=== PROBLEM TO SOLVE ===
Your task is to repeat the records exactly from the line containing "This screenshot has width=1148, height=1036." onward, through the final line.

*** Opening RECORDS FOR THIS EXERCISE ***

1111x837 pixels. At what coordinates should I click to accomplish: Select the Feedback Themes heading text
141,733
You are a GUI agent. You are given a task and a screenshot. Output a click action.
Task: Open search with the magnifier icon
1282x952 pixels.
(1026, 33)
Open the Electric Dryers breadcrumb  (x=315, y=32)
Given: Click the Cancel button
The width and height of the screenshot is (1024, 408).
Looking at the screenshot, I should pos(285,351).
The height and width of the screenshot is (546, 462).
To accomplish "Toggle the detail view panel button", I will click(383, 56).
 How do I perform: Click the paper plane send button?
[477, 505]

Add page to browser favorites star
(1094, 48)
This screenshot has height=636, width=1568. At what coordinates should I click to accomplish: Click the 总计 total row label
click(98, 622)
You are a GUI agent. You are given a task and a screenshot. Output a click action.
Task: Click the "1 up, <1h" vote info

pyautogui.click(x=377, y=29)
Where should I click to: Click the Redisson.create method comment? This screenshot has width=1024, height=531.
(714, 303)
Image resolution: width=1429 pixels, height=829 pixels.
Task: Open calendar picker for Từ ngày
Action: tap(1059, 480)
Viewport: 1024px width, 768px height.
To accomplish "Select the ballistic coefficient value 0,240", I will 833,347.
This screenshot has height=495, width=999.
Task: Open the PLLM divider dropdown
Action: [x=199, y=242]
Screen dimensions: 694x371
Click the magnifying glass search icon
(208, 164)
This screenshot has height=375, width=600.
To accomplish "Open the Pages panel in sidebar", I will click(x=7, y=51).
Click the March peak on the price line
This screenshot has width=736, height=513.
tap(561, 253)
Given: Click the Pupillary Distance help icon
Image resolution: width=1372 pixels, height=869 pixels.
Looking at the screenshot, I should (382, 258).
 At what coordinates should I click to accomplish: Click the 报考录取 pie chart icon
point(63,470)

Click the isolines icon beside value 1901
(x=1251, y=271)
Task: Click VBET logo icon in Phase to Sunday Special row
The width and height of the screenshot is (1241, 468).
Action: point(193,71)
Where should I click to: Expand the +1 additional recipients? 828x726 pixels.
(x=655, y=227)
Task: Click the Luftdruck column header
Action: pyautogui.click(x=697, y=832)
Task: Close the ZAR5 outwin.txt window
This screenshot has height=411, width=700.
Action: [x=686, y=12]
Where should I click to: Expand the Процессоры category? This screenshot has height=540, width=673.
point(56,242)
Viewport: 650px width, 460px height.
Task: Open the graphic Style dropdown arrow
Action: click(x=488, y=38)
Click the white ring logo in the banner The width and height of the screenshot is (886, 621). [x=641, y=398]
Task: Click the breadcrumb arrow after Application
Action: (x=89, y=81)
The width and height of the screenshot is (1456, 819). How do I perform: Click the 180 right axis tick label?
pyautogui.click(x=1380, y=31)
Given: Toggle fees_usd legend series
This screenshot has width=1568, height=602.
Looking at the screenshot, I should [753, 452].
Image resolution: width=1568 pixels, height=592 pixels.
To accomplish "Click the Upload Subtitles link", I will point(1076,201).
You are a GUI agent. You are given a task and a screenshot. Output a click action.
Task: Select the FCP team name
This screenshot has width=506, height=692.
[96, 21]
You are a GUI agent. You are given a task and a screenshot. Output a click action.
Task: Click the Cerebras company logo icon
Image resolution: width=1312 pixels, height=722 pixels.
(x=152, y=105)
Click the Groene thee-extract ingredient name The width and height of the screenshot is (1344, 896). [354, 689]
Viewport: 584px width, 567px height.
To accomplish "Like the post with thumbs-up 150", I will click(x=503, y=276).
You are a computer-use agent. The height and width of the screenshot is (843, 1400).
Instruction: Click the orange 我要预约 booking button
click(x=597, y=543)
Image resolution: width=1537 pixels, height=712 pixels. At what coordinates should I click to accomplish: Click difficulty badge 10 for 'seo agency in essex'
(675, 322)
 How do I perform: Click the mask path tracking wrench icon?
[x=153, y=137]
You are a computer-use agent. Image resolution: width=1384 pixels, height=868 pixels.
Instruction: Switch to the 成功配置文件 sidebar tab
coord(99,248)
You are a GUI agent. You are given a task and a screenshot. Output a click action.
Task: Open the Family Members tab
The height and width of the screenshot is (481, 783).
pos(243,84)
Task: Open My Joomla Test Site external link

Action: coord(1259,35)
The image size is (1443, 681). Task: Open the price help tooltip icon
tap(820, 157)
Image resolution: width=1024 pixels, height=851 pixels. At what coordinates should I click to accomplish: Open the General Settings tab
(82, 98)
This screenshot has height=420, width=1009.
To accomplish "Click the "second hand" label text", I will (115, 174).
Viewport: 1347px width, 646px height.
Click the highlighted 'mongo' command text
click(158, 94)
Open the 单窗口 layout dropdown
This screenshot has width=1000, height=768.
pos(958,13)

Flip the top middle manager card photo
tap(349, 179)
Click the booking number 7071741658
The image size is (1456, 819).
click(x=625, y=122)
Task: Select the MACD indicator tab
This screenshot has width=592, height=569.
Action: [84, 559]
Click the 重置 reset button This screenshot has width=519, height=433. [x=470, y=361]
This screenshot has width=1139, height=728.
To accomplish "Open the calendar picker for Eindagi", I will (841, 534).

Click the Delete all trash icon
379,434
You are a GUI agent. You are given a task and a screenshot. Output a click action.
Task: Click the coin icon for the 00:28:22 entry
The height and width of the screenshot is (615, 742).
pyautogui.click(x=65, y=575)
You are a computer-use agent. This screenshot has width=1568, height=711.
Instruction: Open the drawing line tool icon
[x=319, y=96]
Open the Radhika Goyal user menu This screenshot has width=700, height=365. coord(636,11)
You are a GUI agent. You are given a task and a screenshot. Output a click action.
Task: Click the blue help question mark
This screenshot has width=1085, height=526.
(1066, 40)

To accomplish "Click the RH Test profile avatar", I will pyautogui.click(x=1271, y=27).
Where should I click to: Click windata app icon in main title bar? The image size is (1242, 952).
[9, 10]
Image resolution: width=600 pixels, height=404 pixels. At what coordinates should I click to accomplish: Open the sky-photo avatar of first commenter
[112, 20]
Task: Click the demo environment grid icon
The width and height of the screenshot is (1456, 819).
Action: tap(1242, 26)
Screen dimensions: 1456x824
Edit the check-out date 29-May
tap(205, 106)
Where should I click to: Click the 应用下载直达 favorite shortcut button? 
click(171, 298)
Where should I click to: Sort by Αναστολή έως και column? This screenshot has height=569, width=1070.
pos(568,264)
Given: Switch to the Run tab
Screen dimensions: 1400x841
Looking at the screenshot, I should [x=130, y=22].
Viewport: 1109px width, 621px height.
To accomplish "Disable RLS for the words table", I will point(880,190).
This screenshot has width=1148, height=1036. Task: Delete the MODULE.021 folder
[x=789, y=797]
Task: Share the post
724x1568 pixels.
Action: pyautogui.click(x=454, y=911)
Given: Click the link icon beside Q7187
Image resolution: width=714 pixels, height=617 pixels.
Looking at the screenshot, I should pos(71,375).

*** Closing RECORDS FOR THIS EXERCISE ***

=== RESULT FOR THIS TASK ===
This screenshot has width=1148, height=1036. Task: Delete the MODULE.021 folder
[x=789, y=797]
Task: Share the post
724x1568 pixels.
Action: pyautogui.click(x=454, y=911)
Given: Click the link icon beside Q7187
Image resolution: width=714 pixels, height=617 pixels.
Looking at the screenshot, I should pos(71,375).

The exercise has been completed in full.